And you know that they give you that time, and you feel that indeed they have listened. There has been some communication. It may not always be taken right then or in total. It may take part of what you suggest. But use it if a person feels that you have been given some worth, shown your worth.
There has been a validation. When we communicate, when we listen to one another, and when we seek to understand one another, the wheels begin to get lubricated, and action takes place, and we begin to get things done. That's because we are talking, and we begin to understand. When we look at how we work within the church, how Spirit-led people of God get along, work together, accomplish the overall overriding mission given to them, we understand that it is because of the Holy Spirit that brings that understanding.

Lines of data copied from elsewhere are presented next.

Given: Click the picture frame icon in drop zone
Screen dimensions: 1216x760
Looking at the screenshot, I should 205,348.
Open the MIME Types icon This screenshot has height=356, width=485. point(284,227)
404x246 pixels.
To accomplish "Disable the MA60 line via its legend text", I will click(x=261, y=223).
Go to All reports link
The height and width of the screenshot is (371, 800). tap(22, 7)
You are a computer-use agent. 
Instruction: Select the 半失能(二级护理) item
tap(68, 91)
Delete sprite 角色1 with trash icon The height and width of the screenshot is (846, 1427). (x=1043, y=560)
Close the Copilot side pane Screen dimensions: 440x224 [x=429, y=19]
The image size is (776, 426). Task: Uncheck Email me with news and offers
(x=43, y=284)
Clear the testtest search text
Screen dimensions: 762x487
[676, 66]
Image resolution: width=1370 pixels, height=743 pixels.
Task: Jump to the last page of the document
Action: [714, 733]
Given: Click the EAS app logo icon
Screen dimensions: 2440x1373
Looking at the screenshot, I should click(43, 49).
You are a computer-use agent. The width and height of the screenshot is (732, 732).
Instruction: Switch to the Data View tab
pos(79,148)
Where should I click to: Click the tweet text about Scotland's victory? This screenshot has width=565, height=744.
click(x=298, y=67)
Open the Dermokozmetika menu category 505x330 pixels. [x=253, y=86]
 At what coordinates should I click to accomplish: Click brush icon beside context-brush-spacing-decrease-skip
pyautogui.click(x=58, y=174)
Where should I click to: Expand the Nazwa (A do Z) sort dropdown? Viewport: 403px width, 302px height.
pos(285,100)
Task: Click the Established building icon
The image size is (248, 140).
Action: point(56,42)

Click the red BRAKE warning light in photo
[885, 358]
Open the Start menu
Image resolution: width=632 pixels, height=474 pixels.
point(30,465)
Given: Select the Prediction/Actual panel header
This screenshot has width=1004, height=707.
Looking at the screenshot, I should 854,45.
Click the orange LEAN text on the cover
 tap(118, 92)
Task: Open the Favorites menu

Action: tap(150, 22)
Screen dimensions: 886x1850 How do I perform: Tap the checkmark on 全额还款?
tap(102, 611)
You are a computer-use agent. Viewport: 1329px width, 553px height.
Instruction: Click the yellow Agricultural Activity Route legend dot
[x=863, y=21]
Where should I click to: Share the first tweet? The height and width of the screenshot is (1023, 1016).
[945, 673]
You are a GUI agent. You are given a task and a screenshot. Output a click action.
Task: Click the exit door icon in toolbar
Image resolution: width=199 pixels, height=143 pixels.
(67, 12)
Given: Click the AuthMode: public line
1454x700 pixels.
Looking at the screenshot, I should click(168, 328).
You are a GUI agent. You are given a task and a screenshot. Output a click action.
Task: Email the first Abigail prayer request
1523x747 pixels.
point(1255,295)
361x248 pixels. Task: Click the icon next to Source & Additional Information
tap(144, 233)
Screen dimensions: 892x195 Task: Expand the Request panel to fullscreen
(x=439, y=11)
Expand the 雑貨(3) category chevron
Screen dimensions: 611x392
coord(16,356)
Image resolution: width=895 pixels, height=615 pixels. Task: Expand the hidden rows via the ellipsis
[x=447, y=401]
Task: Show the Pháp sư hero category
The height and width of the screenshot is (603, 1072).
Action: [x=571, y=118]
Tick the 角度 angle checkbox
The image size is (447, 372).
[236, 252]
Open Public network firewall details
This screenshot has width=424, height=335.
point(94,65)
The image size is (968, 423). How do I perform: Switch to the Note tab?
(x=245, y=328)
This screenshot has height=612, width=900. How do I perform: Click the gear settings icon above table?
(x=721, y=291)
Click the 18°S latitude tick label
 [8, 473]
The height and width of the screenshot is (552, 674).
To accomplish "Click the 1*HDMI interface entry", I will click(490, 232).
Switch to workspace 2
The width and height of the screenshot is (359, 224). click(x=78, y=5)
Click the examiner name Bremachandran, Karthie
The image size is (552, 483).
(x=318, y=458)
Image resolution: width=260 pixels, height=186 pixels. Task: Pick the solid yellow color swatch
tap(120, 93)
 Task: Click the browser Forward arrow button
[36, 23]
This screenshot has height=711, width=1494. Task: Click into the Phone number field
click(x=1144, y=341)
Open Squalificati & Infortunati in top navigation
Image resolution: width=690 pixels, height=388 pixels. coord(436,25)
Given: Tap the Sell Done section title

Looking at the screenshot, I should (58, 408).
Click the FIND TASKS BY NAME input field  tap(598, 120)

Here in Acts 2 were people from different nations, different cultures. But through the experiences of the spread of Judaism, they had, in many ways, some of these people had been converted to Judaism. That's why they were there at the Temple. It wasn't there, in every case, to keep Pentecost, through the church, but because of their connection as either a convert Jew or being a Jew from these other regions. They came in, and there were these different cultural varieties that were beginning to be mixed.
But then they began to hear and to listen through this miracle. And action began to take place. But it comes down to this. We must use, just as they did, the gift of the Holy Spirit to listen to one another and seek to understand one another.
That's at the heart and the core. If we are to form the basis for a family of God, for a people of God, for a church of God, and to become instruments in His hand, I think that for a person to be listened to and then to be understood fulfills one of the most basic human needs. You can study psychology and the basic needs of food and shelter and sex that are certainly right there and very high on the hierarchy of human needs. But when it comes to the feeding of the emotions, the soul, the heart of a person, we all want to be listened to and I think we all want to be understood.
There is a basic fundamental need in every one of us to know that whether it's our mate, our best friend, our employer, our neighbor, our pastor, whoever it is that we are pouring out to our counselor, whatever, that they at least understand us. It doesn't mean we always agree on every point of things, but at least someone has taken the time to understand where we are on an issue, where we are in life, where we're going, and it goes a long way toward bringing people together in whatever environment it is.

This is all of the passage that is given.